> **AIM OF THE TASK**: What is needed is every line of the material that contains "width".

> **EXERCISE DATA**:
================

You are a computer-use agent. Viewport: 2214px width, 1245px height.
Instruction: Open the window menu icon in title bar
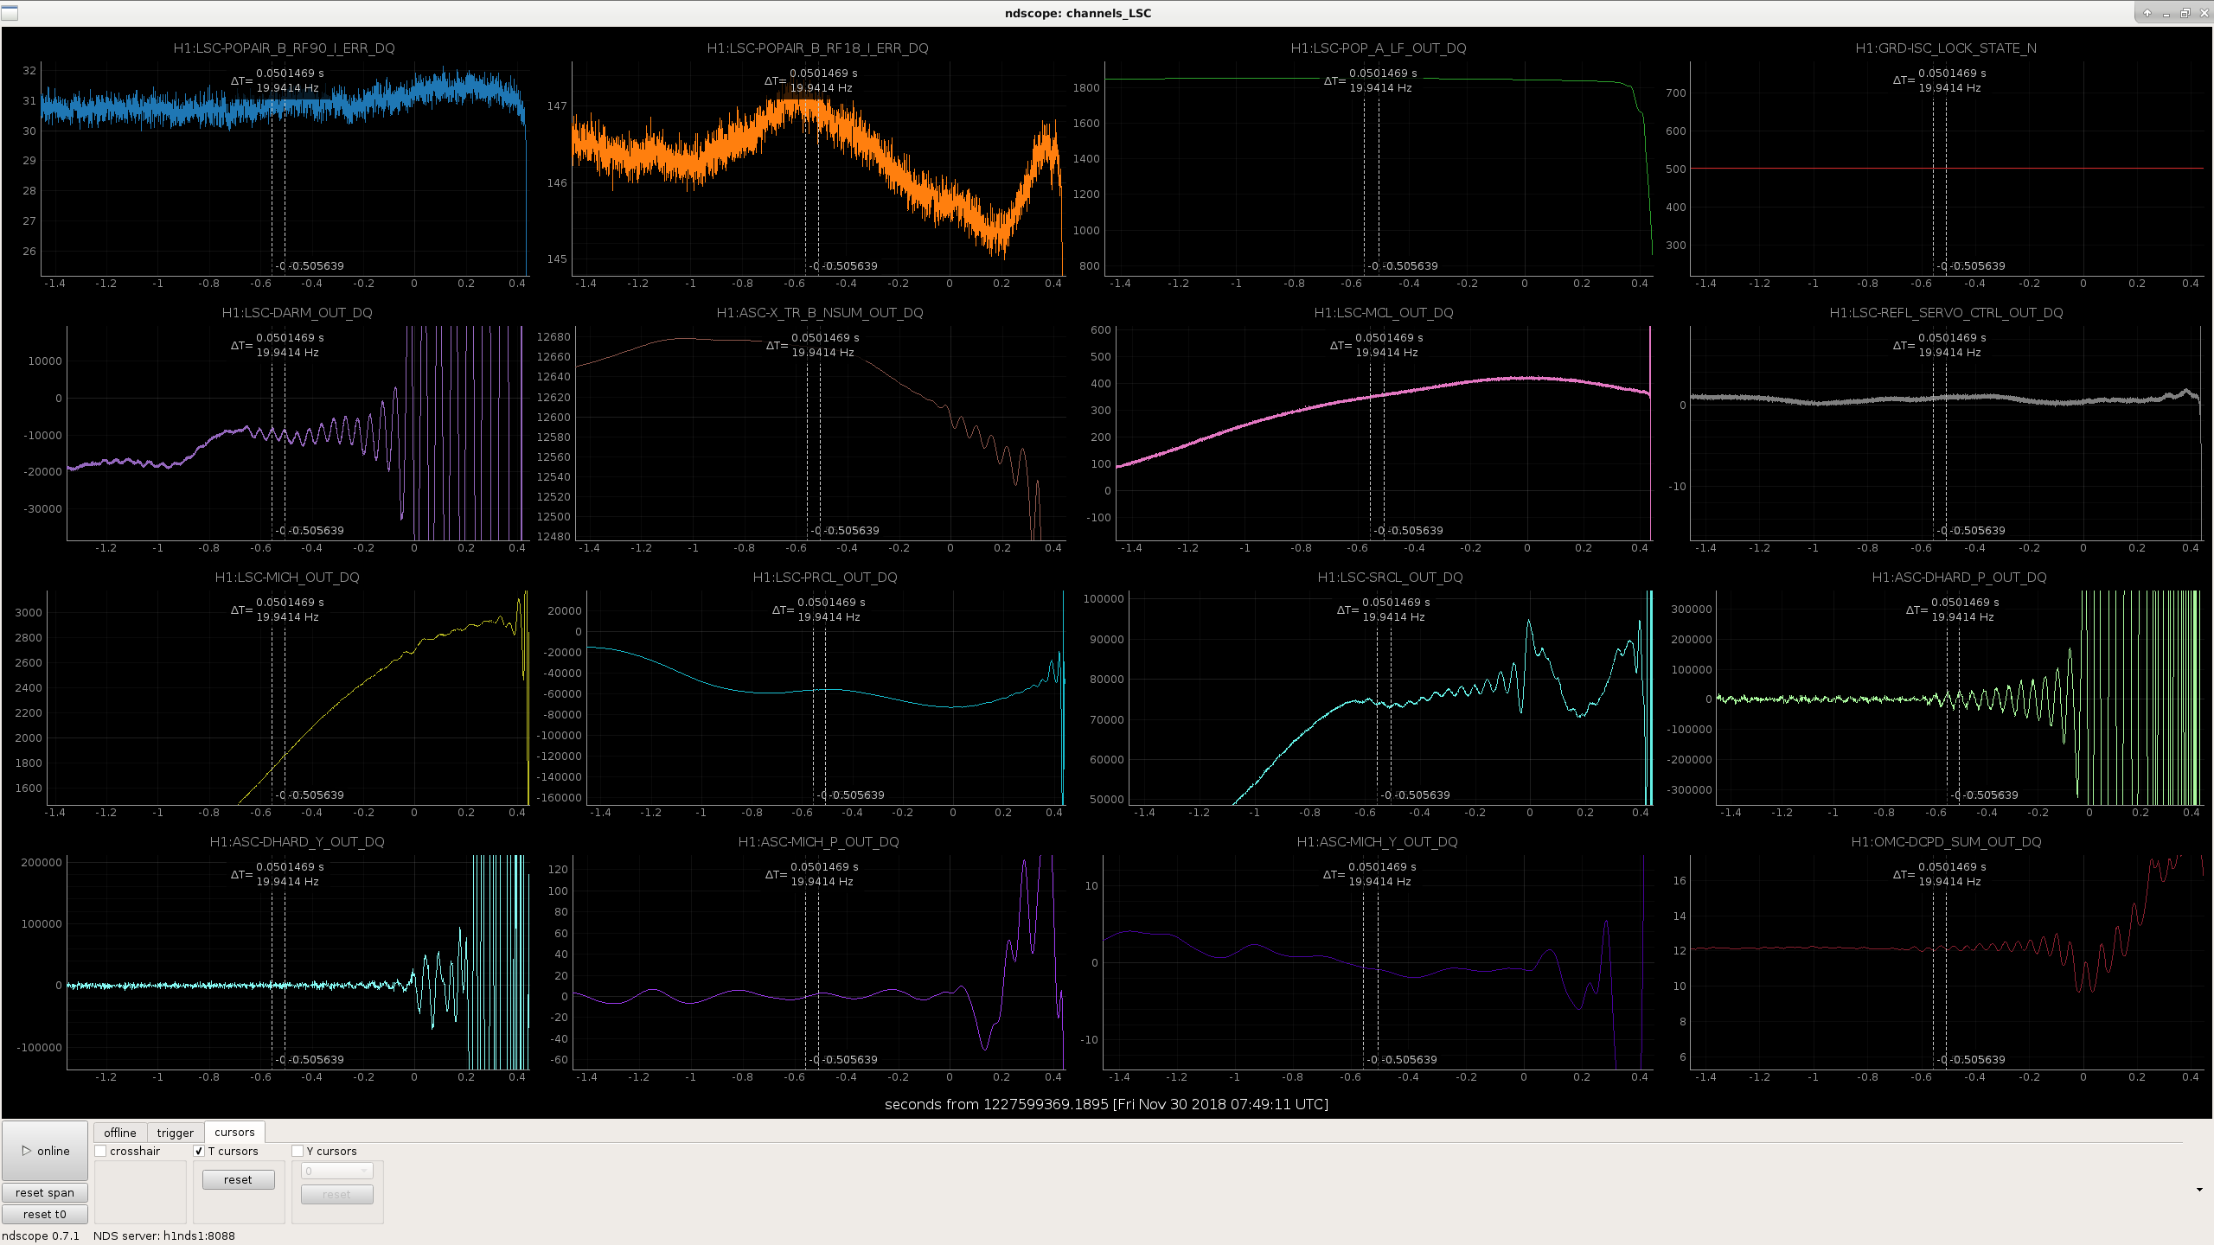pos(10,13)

================

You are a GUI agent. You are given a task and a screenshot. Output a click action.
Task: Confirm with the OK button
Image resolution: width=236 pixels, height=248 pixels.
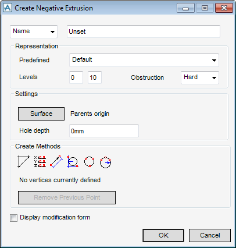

================

> **OUTPUT FOR THIS EXERCISE**:
You are a computer-use agent. Viewport: 2214px width, 1245px height.
Image resolution: width=236 pixels, height=248 pixels.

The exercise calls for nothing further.